## [Records for processing]
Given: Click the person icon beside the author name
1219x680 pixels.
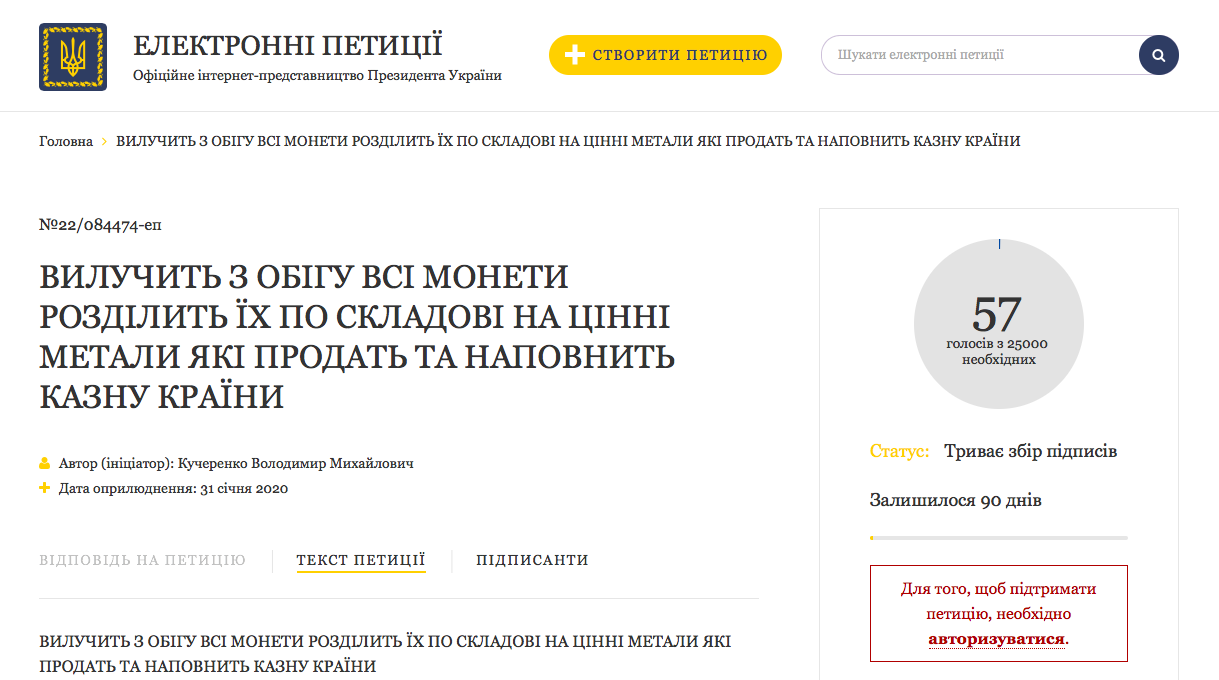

--

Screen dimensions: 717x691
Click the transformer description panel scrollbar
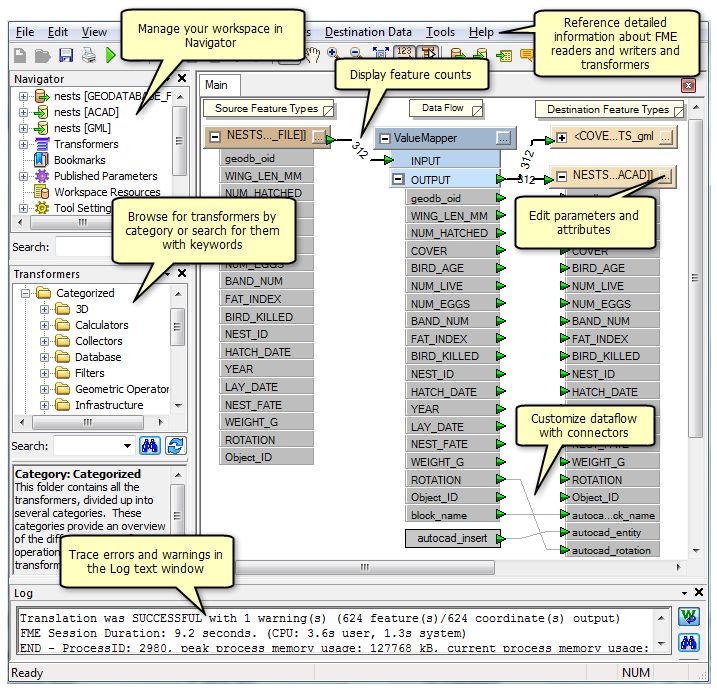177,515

## [Exercise]
What is asked for is an exact copy of the lines above from the one containing "Given: Click the" through the one containing "1219x680 pixels.", and only those.

## [Answer area]
Given: Click the person icon beside the author name
1219x680 pixels.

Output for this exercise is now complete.